++++ Dataset entries

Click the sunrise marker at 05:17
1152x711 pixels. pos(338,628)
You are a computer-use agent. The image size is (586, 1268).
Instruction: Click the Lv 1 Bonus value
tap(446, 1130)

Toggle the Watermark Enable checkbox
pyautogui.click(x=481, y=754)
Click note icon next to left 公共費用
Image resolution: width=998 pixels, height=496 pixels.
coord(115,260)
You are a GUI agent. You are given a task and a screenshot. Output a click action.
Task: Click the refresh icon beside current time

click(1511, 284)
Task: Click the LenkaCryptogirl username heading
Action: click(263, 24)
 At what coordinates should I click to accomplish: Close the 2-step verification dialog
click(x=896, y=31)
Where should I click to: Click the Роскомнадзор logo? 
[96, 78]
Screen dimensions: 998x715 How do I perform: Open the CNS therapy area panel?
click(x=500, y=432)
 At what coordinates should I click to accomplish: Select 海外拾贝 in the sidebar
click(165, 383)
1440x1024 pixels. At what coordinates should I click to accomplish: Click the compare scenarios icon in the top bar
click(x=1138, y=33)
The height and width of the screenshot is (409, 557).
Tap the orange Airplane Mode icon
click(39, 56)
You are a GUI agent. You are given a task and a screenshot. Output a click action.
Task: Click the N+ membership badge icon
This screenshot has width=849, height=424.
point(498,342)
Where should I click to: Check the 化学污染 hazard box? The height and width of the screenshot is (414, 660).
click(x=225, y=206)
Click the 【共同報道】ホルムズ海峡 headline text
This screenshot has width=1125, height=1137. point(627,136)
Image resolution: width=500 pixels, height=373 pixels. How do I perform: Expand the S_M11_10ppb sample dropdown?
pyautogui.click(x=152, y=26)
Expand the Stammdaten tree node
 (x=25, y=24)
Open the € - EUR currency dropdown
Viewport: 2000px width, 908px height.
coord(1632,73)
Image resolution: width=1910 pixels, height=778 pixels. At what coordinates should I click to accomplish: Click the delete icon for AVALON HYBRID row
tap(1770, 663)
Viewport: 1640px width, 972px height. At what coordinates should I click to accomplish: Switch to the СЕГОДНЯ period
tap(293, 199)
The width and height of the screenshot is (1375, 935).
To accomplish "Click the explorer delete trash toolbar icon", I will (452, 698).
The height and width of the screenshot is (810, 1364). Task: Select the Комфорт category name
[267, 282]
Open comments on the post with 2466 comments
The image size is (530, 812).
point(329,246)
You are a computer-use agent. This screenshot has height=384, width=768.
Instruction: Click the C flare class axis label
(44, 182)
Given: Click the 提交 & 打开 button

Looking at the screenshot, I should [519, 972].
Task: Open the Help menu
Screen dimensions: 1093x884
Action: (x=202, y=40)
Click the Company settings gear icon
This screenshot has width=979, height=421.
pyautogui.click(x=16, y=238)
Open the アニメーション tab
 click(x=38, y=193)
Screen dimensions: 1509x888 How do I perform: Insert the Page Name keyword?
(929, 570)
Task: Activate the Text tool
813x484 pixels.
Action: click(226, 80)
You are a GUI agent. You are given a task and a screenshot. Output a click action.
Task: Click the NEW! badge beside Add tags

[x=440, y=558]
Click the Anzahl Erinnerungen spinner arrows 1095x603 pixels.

++++++++

Task => Set the lines down exactly as they stand, beginning at the one that contains "You are a computer-use agent. This" and stopping after the last line of the entries above.

Result for this task =>
You are a computer-use agent. This screenshot has height=384, width=768.
Instruction: Click the C flare class axis label
(44, 182)
Given: Click the 提交 & 打开 button

Looking at the screenshot, I should [519, 972].
Task: Open the Help menu
Screen dimensions: 1093x884
Action: (x=202, y=40)
Click the Company settings gear icon
This screenshot has width=979, height=421.
pyautogui.click(x=16, y=238)
Open the アニメーション tab
 click(x=38, y=193)
Screen dimensions: 1509x888 How do I perform: Insert the Page Name keyword?
(929, 570)
Task: Activate the Text tool
813x484 pixels.
Action: click(226, 80)
You are a GUI agent. You are given a task and a screenshot. Output a click action.
Task: Click the NEW! badge beside Add tags

[x=440, y=558]
Click the Anzahl Erinnerungen spinner arrows 1095x603 pixels.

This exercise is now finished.